# Du bist ja richtig zu beneiden.



## tienv

_Du bist ja richtig zu beneiden._

Is my below translation correct?
_You're right to envy._

Is the following better?
_It must make you envy._

What should the "ja" in the German sentence be translated actually?

Thank you always!


----------



## dec-sev

I understood it as "you are relly to be envied".
Imagine that you've won 100000... Euro in a lottery. 
A freind of you says: "Du bist ja richtig zu benieden". 
I guess that "ja" works as an intensifier here. 
I hope natives will prove me wrong or right.


----------



## Hutschi

Yes, it is an intensifier. It is similar to add "indeed" or "really" in English. 
I do not know "relly". Is this a typo?

Implicit it includes: Du hast ja wirklich Glück gehabt. Du bist ja wirklich zu beneiden - You are really lucky. You are really to be envied (not: to envy - see next answer), indeed.

Implicite it also means that the "envy" is *not* real. (Es ist nicht wirklich Neid, eher eine Gratulation.) "Ich freue mich für Dich. Du hast ja wirklich Glück. Man könnte dich beneiden."

Is "You are really to envy" the same idiom?

**Source material**
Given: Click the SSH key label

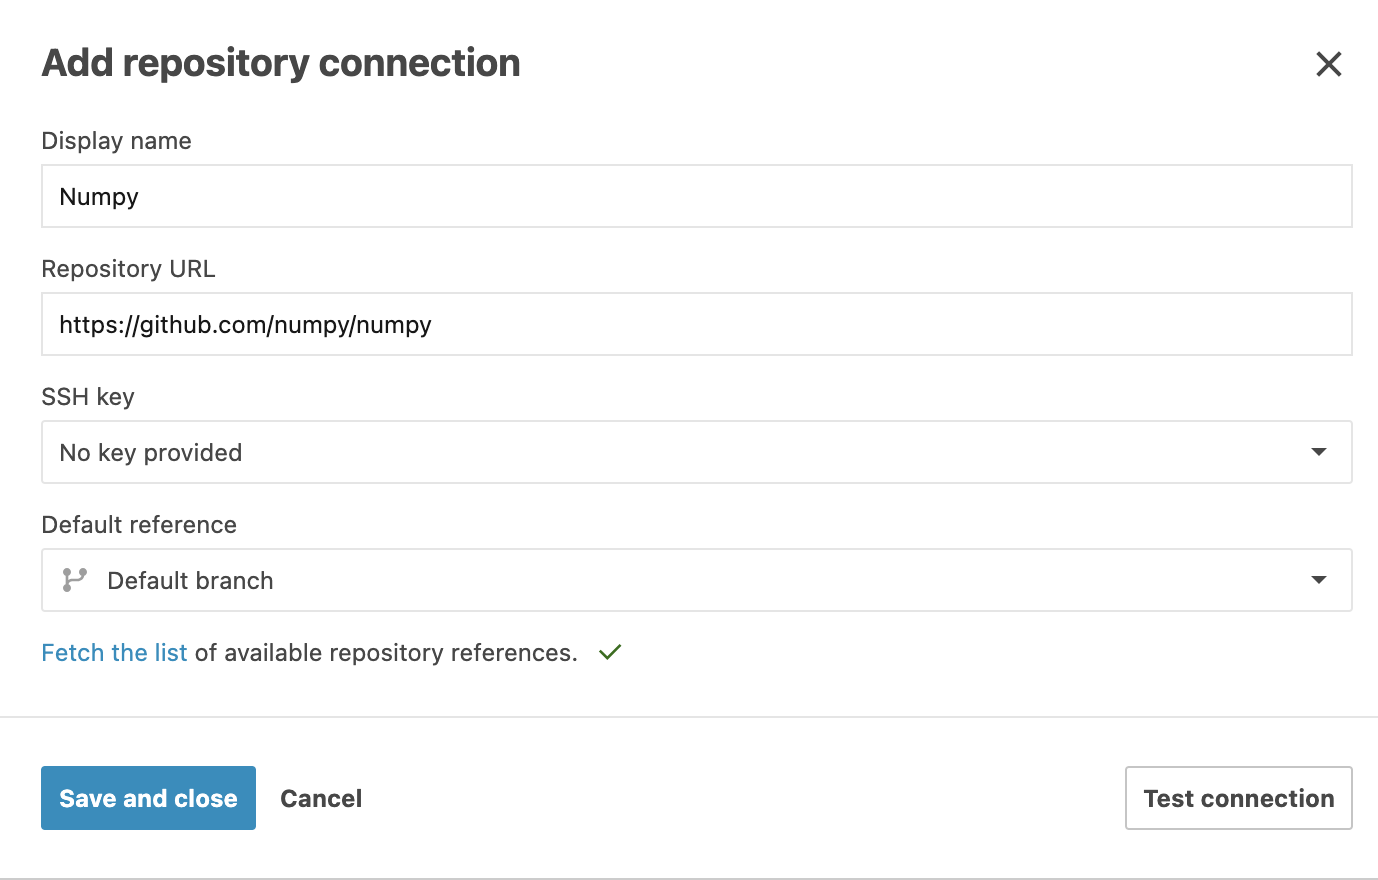Looking at the screenshot, I should click(88, 397).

**Task 1**
In the thread about translating "Du bist ja richtig zu beneiden," which two English words does Hutschi say the "ja" is similar to adding?
**Task 2**
List every username that posts in the thread about translating "Du bist ja richtig zu beneiden."
**Task 3**
Carry on the forum thread about translating "Du bist ja richtig zu beneiden" from the point where it ends.

**Task response 1**
"Indeed" or "really."

**Task response 2**
tienv, dec-sev, Hutschi

**Task response 3**
----------



## dec-sev

Ich verstehe nicht, warum "You are to envy":
You are to translate this text - You have to translate this text - Du musst diesen Text übersetzen. 
You are to envy - Du musst (jemanden) beneiden. ???


----------



## berndf

dec-sev said:


> Ich verstehe nicht, warum "You are to envy":
> You are to translate this text - You have to translate this text - Du musst diesen Text übersetzen.
> You are to envy - Du musst (jemanden) beneiden. ???


Sehe ich ähnlich. Da anders als im Deutschen "you are to envy" aktiv verstanden werden kann, ist hier der Passivinfinitiv vorzuziehen:
_You are to be envied._


----------



## Hutschi

Ich habe es korrigiert.


----------



## tienv

It was because of the part "bist ja richtig" that I came up with "you are really right to envy" just by translating it word by word, which produced a grammatically correct sentence. If the sentence were "Sie ist nicht zu beneiden" (She is not to be envied / I don't envy with her.) then I must have pulled my hair out.

So thank you all. It's now clear. I have no more wonder about "You bist ja richtig zu beneiden" at all. That means "you are really to be envied.".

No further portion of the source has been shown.